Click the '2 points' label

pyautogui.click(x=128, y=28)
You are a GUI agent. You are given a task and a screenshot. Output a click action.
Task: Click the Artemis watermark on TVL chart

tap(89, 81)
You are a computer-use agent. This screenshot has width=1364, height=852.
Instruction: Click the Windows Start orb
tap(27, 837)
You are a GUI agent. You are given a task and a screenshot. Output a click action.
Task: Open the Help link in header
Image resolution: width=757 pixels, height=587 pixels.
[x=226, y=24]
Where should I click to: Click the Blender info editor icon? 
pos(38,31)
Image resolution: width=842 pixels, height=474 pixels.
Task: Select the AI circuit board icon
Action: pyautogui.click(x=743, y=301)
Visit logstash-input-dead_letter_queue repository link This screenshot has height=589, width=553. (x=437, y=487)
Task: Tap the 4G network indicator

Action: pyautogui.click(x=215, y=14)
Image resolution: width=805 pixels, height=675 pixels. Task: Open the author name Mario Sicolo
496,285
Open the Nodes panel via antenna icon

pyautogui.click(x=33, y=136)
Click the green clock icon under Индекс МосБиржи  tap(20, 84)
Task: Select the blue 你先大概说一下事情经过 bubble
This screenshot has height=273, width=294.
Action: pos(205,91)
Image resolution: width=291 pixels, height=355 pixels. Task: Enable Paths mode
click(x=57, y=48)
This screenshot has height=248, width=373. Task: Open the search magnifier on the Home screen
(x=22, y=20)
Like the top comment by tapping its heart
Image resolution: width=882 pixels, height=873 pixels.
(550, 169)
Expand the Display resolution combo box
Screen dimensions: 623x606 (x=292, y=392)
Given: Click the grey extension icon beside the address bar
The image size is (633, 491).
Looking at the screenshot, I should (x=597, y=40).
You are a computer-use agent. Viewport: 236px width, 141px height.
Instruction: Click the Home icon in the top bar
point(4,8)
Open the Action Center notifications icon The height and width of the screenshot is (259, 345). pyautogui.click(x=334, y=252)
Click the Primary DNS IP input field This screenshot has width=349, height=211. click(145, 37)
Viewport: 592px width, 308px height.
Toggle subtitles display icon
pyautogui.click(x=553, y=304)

■ ■ ■ ■

◆ YOUR OBJECTIVE: Extract each line from the entries above that contains the string "link".

◆ TASK RESPONSE:
Task: Open the Help link in header
Visit logstash-input-dead_letter_queue repository link This screenshot has height=589, width=553. (x=437, y=487)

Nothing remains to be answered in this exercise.